Concordámos que esta obra não será a leitura mais 'adequada' à quadra natalícia, onde cabem melhor contos senão felizes, pelo menos inspiradores, daqueles que deixam espaço ao sonho e à esperança.
Mas é de crueza, de frialdade e da precariedade da vida de que Herta Muller nos dá conta neste seu romance.
Onde? Num campo de trabalho russo.
Quando? No pós-guerra.
Quem? Um jovem pertencente à minoria alemã da Roménia.
O Quê? Enfrenta o seu destino.
Como? ... Como sempre frisamos, os comentários e as citações que aqui partilhamos pretendem suscitar a curiosidade, não resolver a leitura; assim, o 'como' desta história é o que cada leitor descobrir, porque nunca descobrimos exactamente o mesmo.

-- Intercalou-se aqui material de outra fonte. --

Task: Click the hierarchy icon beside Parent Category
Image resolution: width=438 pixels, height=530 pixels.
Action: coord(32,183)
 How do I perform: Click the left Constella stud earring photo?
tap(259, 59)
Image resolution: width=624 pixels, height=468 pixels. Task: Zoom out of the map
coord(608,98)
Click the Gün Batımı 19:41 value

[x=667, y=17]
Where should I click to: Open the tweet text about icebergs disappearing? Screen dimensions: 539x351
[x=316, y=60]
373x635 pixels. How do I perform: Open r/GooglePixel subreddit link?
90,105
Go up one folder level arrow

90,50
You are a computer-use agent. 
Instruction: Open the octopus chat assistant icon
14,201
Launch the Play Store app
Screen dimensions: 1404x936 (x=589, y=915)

De qualquer forma, e em jeito de síntese, a leitura de Tudo o que eu tenho trago comigo deixa-nos um sabor metálico na ponta dos dedos, um frio siberiano na pele, um nó no estômago e uma ideia algo incómoda - o horror pode gerar beleza. Mas isso só alguns espíritos - como o de Herta Muller - conseguem.


«Peguei nele na mão e acariciei-lhe a barriga. Ele bufou e mordeu-me o dedo mindinho. Não largava, Então, vi sangue. Então, apertei o polegar e o indicador , acho que com toda a força, e foi no pescoço. (...) O gatinho, porque estava morto, tinha-me apanhado a matar. Que não tenha havido intenção, só piorava as coisas. A ternura monstruosa enreda-se na culpa de forma diferente da crueldade intencionada. Mais profunda. E mais longamente. (...)


A citação ilustrará (ou nem por isso?!) as sensações orgânicas descritas anteriormente para caracterizarem esta experiência de leitura, mas caso não bastem registam-se os títulos de alguns capítulos do romance: 'Cimento'; 'As mulheres da cal'; Das pessoas severas'; Choupos negros'; 'Do anjo da fome'; 'Aguardente de carvão de pedra'; Do carvão'; 'Da areia amarela'; 'Tijolos de escória'; 'Dos tédios'; A gente vive. Vive só uma vez'; 'O beijo de lata'; etc.

No entanto, também há um assomo de humanidade de quando em vez, por mais duro e agreste que seja o contexto onde essa humanidade acontece: «Uma pessoa pode transformar-se num monstro quando deixa de chorar. O que me impede de sê-lo, se é que já não o sou há muito tempo, não é muita coisa, quando muito a frase: Eu sei que voltas.»

Voltaremos também nós, já em 2011...
Até lá, boas leituras! Bom ano novo!